About this task:
Every line of the records below that holds the word "heading" belongs in the answer.

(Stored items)
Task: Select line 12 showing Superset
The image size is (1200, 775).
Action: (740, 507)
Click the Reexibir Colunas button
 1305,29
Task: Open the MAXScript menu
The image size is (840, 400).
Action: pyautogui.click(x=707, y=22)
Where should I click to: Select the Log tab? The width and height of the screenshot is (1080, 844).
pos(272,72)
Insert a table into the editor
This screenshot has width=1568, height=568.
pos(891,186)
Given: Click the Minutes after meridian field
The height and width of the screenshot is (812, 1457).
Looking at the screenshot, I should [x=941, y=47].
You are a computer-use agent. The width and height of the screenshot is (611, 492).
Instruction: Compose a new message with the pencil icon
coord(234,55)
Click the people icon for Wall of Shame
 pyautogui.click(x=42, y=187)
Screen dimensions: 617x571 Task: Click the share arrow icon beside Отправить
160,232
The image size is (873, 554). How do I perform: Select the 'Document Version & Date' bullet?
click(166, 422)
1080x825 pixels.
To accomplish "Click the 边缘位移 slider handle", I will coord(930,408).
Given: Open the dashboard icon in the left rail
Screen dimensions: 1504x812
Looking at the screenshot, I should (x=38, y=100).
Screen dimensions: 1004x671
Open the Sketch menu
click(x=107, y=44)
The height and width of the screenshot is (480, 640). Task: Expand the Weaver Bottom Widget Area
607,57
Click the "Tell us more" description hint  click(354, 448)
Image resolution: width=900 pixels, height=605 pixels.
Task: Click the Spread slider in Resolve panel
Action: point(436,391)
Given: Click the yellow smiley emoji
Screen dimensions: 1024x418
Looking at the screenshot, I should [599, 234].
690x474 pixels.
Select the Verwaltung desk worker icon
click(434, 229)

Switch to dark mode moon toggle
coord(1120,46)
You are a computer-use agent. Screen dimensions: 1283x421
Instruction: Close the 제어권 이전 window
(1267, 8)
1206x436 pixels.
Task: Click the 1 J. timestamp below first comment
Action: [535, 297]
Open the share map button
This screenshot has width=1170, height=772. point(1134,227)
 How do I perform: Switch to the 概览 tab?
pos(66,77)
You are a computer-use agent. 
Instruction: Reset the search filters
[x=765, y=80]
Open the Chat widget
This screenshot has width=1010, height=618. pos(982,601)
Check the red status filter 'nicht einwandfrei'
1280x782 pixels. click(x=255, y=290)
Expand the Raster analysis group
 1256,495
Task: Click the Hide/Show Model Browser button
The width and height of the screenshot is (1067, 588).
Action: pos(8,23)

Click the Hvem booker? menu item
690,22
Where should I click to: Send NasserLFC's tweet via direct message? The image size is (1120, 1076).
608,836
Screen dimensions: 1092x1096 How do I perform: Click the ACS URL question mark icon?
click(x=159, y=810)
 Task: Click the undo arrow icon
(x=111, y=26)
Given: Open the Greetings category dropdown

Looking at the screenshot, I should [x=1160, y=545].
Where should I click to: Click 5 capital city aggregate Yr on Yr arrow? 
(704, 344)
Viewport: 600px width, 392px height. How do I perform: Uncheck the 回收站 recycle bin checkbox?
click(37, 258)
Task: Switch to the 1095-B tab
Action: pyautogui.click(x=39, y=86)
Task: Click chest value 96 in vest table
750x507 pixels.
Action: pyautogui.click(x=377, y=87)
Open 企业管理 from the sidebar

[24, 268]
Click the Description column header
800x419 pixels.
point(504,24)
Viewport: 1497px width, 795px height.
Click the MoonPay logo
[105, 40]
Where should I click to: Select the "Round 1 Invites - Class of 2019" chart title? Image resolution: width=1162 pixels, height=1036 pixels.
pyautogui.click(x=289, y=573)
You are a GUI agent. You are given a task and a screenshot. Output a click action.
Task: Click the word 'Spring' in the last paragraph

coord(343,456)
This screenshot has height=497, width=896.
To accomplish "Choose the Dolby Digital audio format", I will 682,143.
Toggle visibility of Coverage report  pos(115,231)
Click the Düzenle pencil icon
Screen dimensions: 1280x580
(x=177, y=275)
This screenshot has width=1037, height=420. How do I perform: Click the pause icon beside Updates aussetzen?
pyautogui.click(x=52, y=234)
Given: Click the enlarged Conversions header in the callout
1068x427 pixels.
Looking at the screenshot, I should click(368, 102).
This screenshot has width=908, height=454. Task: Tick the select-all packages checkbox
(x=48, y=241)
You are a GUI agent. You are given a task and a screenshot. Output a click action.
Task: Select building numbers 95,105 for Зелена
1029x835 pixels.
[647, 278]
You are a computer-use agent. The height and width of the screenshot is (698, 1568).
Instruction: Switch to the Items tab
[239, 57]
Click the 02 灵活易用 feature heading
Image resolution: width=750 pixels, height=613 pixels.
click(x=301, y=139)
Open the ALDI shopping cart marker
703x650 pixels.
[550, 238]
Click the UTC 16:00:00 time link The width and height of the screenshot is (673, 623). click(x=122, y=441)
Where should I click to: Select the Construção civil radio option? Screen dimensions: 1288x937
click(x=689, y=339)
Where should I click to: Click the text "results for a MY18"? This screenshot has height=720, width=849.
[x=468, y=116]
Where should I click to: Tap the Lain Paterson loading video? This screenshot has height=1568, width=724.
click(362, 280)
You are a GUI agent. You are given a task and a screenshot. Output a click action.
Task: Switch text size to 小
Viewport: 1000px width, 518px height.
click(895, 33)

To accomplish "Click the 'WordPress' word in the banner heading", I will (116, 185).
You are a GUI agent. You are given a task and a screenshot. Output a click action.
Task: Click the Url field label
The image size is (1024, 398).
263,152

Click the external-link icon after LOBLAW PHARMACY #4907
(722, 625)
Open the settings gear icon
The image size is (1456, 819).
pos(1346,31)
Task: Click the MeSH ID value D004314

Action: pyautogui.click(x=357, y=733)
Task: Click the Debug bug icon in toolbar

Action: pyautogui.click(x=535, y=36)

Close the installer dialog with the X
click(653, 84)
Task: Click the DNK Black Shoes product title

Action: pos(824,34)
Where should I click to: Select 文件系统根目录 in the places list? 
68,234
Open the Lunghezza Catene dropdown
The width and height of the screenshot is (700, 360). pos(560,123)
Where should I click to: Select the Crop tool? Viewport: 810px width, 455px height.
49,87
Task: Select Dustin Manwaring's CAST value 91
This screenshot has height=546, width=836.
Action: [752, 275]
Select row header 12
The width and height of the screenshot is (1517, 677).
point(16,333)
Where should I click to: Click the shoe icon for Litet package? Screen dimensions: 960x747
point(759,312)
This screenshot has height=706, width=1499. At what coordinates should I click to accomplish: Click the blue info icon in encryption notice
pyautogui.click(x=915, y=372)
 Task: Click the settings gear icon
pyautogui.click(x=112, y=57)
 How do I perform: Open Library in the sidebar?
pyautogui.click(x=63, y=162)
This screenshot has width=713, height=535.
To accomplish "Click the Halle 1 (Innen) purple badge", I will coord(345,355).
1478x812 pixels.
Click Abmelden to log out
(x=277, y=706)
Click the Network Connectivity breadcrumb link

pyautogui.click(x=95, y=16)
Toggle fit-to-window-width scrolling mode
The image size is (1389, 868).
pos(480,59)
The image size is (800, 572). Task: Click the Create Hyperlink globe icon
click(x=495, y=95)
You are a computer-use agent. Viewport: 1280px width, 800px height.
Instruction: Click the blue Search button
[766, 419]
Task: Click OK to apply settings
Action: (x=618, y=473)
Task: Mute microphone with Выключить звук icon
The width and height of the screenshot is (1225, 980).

Answer to the exercise:
Click the 02 灵活易用 feature heading
To accomplish "Click the 'WordPress' word in the banner heading", I will (116, 185).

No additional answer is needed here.